Ahora, siempre que pienso en todo esto, el ruido de voces y la aparición de caras –caritas de 53 nietos—atropellan mis pensamientos. Y cada vez siento el mismo deseo tonto de explicar que soy vieja y que el otro día era yo la que andaba corriendo por las escaleras. Entonces, me vienen a la memoria las fisonomías de los amigos de mis padres. ¡Ah, eran tan viejos! Y me callo. Les miro en silencio, ¡qué suave amargura! Falta tan poco tiempo para que me comprendan.

Mas volviendo algo atrás –que ya también falta poco para terminar esta narración–, llegó por fin el día en que abandonamos las estrechas calles de Lisboa y la casa encantadora de José Froes para dirigirnos a Alfeizerao. Al hacerlo, sonreí con mis propios pensamientos: me encantaba la observación de un gran amante de las ciudades: Campo: horrible lugar donde los pollos se pasean crudos.

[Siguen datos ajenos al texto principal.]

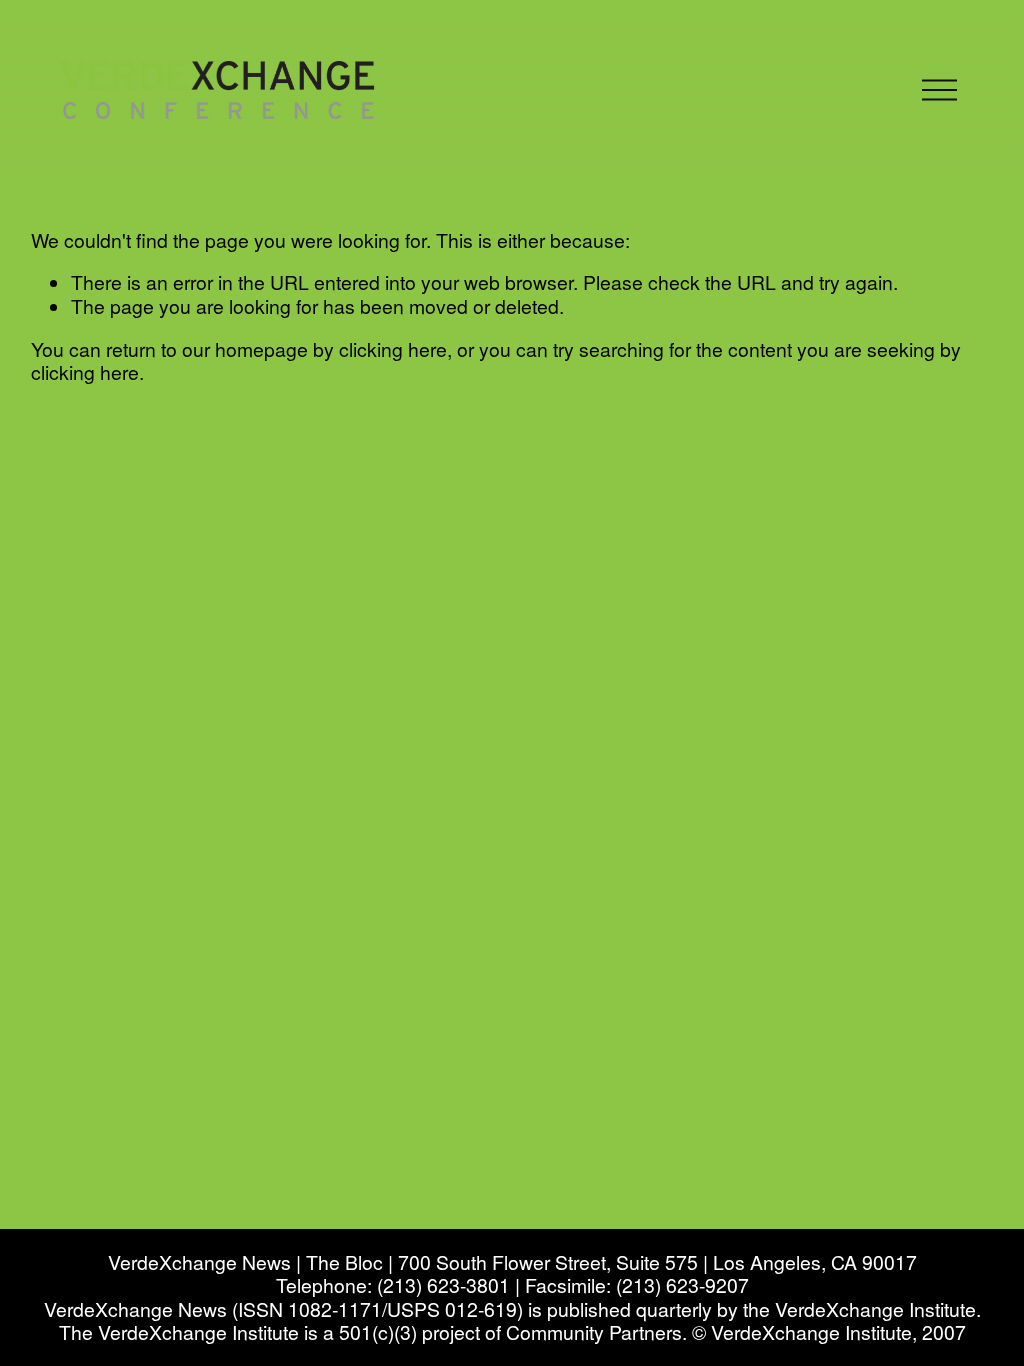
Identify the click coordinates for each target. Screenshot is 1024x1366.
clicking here (393, 349)
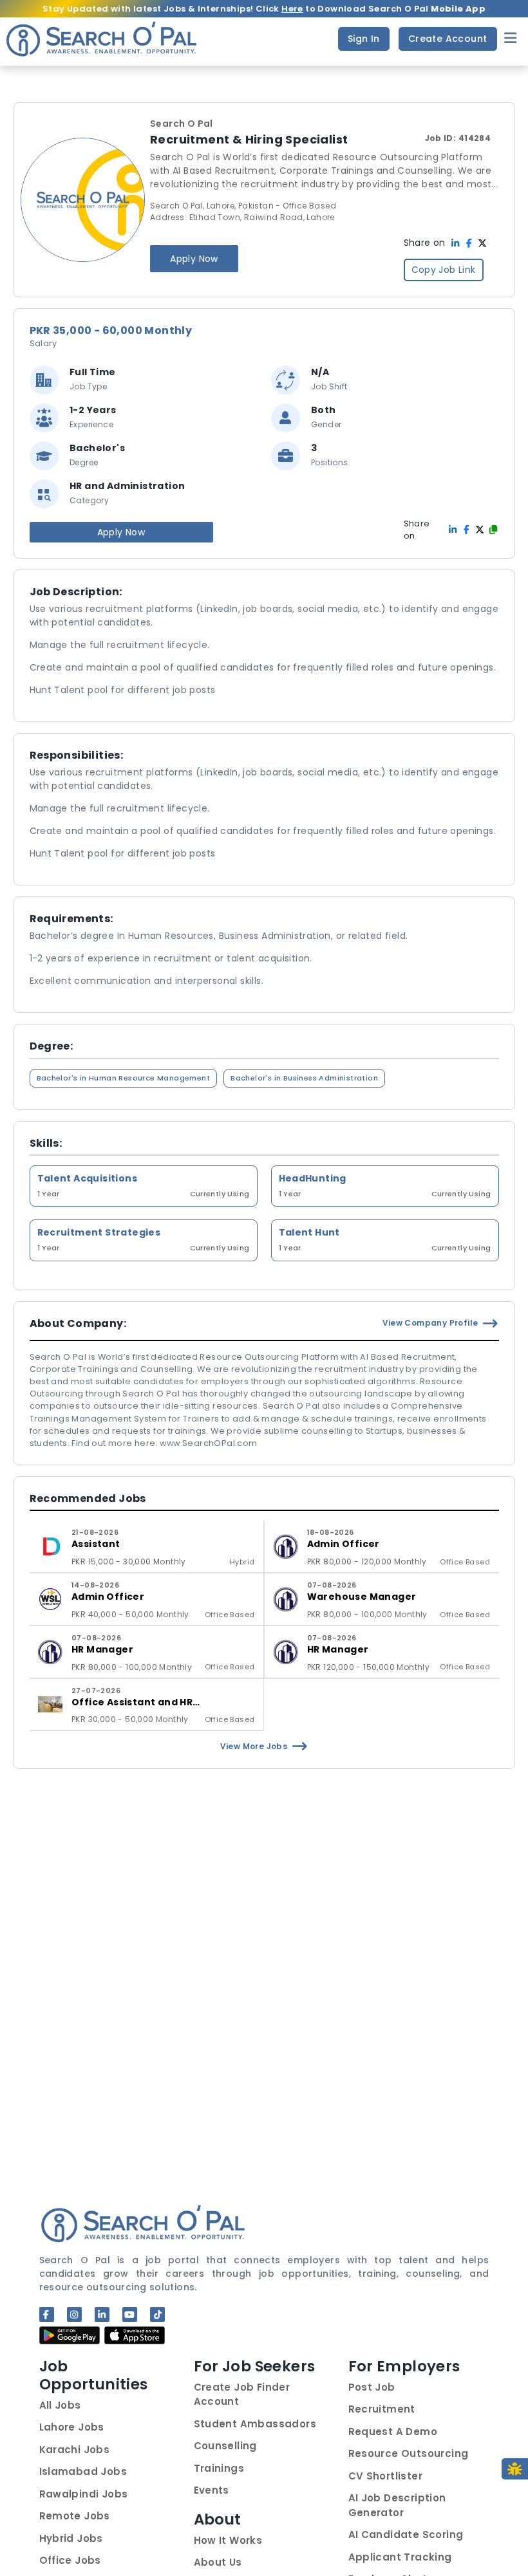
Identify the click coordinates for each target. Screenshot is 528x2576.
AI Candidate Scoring (406, 2534)
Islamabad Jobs (83, 2471)
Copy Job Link (443, 269)
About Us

Alfeizerao resultó ser un pueblecito pequeño, todo pintadito de blanco. Tenía su iglesia, su viejo cura padre Joao –el mismo joven en tiempos del señor Vitorino–, una tienda o dos, con las especialidades de la tierra, una farmacia y un pequeño cementerio. No le faltaba nada. El médico, doctor Graca, que vivía en San Martinho y hacía sus visitas a caballo, lo mismo sujetaba en sus cuidadosas manos a un nuevo ser, como partía, a cualquier hora, para acudir a un bisabuelo. Era el ambiente clásico de las obras de Camilo.